WORK ITEM: Repeat exactly the lines below, from the line containing "You are a GUI" through the last line, both included. Leave out any pictures.

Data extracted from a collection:
# # #

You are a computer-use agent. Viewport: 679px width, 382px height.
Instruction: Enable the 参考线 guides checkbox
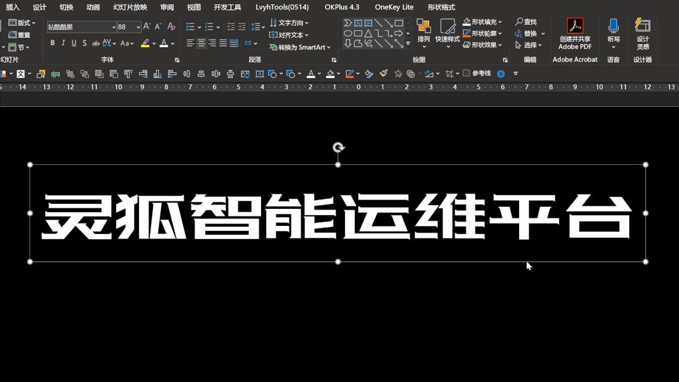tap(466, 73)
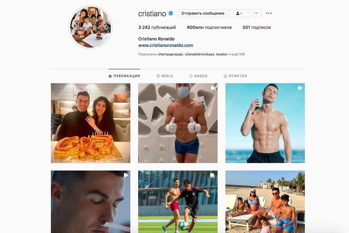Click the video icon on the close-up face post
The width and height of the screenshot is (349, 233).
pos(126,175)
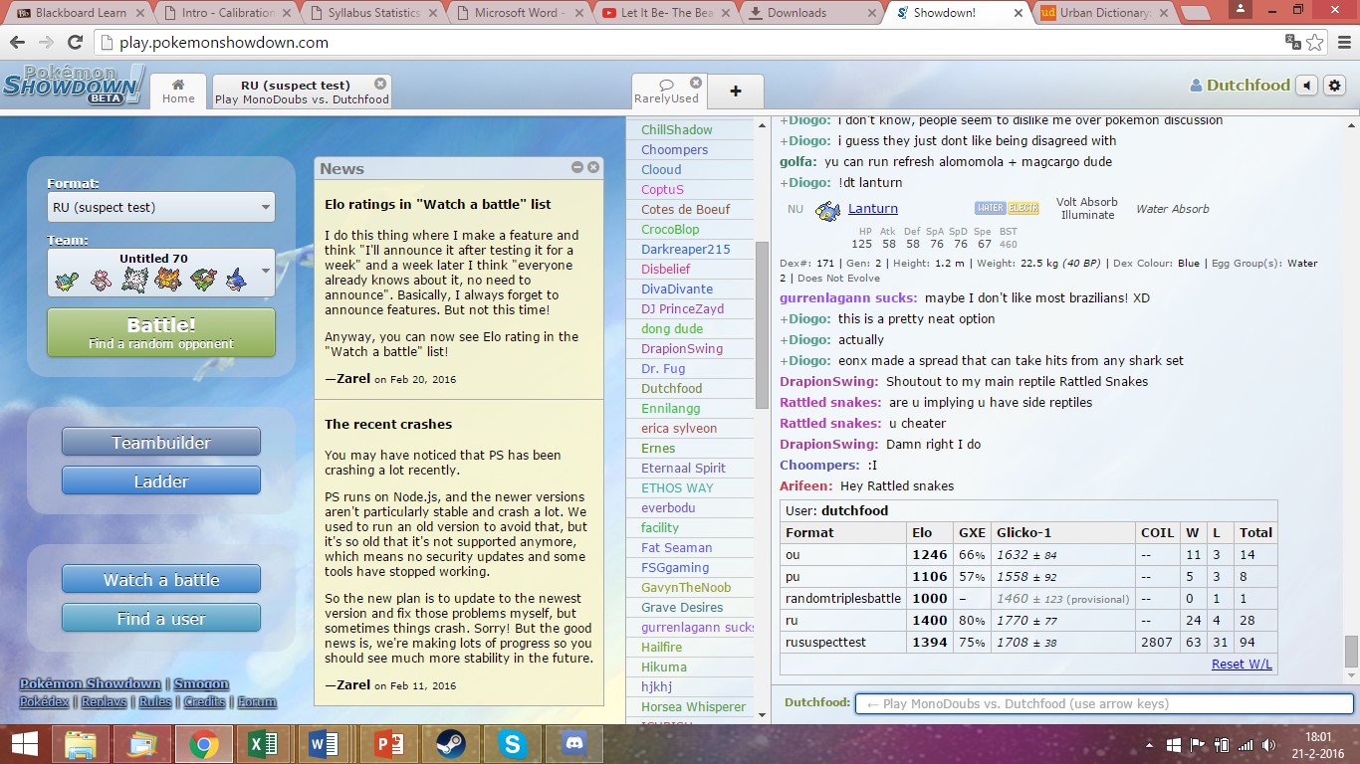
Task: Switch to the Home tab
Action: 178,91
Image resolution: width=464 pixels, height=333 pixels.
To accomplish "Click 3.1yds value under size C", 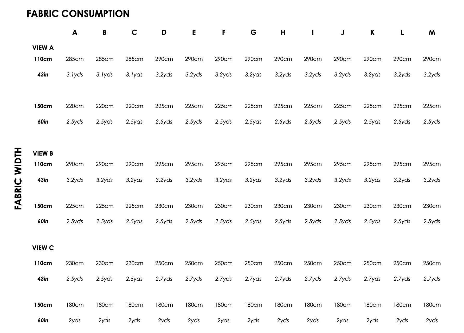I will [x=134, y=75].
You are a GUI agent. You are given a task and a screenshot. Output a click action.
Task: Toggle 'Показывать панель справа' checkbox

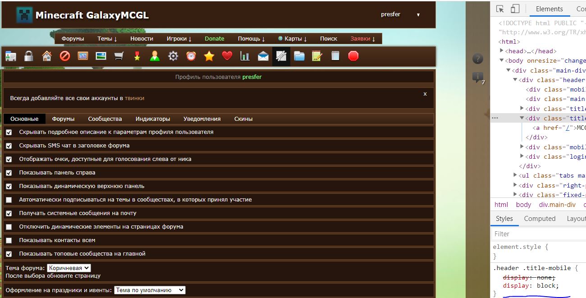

# # #

TASK ANSWER:
You are a GUI agent. You are given a task and a screenshot. Output a click action.
Task: Toggle 'Показывать панель справа' checkbox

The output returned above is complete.